If you have never been to The Huntington Gardens in San Marino (near Pasadena), you must add it to your bucket list. It is one of the most beautiful public gardens I have ever seen. The gardens are HUGE, there are several different themed gardens, a Chinese garden, a Japanese garden, a famous rose garden, and quite a few other gardens that are slipping my mind at the moment. My favorite part of The Huntington is the Desert Garden.

There is a lot of inspiration to be gleaned from public gardens, even for those with teeny tiny garden spaces.

I recently designed a garden on a long, narrow balcony after visiting the garden. My inspiration for that garden was the western walkway delineating the desert garden from the rest of the gardens. It has large swaths of different succulents, all in a variety of intense colors. Deep, dark, purple aeoniums are sandwiched between silvery leaves of one clump of succulents and aloes with sunset orange flowers. It showed me how bold colors help draw your eye from one plant to the next down the walkway. Think of how boring this same sidewalk would look if it was flanked entirely by green foliage. Everything would blend together:

Visiting public gardens also lets you see color and plant combinations you might want to recreate in your container garden. It’s one thing to understand that blue and orange are complementary colors.

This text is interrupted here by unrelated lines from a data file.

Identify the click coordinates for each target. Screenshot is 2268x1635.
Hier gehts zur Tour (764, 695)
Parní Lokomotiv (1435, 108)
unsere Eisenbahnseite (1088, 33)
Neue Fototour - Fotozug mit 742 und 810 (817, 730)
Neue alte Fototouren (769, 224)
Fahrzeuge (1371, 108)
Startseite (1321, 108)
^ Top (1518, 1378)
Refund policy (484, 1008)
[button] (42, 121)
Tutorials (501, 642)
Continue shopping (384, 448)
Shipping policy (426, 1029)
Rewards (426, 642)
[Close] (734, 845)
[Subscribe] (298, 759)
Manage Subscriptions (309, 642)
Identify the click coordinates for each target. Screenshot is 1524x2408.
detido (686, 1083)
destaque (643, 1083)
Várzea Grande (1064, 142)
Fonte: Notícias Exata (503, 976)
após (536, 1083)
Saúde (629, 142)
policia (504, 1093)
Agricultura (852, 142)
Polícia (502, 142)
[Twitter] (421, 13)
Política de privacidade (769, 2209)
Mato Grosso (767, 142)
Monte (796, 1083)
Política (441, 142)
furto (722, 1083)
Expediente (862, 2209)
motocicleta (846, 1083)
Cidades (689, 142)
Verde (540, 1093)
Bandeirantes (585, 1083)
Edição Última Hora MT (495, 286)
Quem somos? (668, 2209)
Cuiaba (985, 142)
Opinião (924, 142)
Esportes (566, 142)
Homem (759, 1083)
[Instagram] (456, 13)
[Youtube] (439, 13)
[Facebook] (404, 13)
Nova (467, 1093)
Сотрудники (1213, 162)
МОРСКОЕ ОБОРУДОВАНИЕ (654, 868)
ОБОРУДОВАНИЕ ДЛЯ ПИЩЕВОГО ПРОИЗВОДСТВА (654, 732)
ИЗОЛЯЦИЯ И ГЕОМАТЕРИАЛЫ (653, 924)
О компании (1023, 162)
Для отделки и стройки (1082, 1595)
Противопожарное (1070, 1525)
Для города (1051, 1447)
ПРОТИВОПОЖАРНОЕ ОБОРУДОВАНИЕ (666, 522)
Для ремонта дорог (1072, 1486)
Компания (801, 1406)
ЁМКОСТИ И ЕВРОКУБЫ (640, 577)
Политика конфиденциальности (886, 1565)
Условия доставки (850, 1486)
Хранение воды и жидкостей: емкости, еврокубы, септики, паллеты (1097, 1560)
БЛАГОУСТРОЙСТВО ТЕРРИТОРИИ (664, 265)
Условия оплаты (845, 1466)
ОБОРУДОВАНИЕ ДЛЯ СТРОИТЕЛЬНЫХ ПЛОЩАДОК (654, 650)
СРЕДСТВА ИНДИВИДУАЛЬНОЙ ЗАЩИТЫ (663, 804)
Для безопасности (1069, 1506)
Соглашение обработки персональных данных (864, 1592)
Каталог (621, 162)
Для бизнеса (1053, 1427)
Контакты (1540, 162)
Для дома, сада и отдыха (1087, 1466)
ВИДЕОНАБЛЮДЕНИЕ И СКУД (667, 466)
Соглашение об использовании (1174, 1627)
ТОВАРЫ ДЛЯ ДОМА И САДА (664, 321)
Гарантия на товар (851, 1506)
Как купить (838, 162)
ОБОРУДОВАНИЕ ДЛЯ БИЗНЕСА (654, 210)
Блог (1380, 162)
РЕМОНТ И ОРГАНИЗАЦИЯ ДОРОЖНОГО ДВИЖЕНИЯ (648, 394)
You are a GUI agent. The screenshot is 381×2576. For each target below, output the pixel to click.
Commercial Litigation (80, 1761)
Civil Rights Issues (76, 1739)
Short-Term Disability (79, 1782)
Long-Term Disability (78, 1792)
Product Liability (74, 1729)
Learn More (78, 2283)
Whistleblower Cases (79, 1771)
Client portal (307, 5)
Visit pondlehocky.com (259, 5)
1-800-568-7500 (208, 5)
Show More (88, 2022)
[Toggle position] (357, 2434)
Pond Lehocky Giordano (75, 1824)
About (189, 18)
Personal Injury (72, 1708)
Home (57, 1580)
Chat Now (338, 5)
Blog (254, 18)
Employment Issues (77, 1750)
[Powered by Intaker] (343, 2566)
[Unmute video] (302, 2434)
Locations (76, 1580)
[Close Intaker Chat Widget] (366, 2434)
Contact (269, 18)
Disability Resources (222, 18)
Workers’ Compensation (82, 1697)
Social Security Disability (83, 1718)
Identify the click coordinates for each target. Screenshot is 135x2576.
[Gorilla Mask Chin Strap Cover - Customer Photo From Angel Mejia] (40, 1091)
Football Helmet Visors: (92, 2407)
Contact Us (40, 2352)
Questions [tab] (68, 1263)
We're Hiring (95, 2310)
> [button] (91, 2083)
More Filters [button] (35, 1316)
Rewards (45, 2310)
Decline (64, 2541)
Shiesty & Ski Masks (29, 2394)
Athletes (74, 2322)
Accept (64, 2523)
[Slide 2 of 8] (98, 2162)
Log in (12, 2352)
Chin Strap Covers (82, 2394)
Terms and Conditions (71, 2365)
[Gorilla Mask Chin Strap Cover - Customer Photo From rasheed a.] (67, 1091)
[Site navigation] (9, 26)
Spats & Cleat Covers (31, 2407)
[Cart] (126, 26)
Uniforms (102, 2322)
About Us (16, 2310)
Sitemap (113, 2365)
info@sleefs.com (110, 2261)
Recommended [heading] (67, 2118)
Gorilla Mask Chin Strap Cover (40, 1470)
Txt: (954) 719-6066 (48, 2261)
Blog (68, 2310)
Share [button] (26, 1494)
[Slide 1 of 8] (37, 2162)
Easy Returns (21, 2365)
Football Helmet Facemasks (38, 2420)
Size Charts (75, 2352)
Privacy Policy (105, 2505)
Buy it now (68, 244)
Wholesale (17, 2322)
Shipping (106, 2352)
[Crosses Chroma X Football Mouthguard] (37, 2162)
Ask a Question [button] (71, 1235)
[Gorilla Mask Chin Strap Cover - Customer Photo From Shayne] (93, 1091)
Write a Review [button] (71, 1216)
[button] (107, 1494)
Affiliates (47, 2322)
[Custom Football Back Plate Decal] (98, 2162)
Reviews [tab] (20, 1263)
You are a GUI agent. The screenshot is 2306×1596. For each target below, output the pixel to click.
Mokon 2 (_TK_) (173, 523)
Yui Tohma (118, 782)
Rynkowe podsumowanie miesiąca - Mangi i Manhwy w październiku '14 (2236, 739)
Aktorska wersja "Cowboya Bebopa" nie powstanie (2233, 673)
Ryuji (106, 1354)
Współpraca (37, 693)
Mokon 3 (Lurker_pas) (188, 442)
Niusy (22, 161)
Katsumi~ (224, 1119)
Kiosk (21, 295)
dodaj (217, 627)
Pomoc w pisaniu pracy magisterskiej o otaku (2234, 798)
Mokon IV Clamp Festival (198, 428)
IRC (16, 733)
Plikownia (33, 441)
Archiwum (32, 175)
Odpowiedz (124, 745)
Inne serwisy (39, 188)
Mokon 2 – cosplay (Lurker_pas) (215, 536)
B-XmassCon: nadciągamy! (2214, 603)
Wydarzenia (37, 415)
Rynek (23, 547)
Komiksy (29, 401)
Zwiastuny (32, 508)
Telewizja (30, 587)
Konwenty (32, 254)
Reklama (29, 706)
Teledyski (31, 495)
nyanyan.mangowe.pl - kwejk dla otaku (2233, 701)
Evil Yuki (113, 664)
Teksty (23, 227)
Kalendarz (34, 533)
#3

It’s a whole another thing to see it in person and really “get” how the silvery blue of Blue Chalk Fingers (Senecio Vitalis) helps the screaming orange-red of aloe flowers POP!

I also realized how many bees and hummingbirds are attracted to succulent flowers. Aloe rarely is listed as a bee-friendly plant, but anyone who has visited The Huntington Gardens during winter will see tons of bees barely able to fly they’re so loaded up with orange aloe pollen. And heaven helps you if you stand too close to a hummingbird’s favorite plant in the Desert Garden. Those little birds have something beyond a Napoleon complex when it comes to protecting their territory!

What’s your favorite public garden? What tips have you gotten from a great public garden?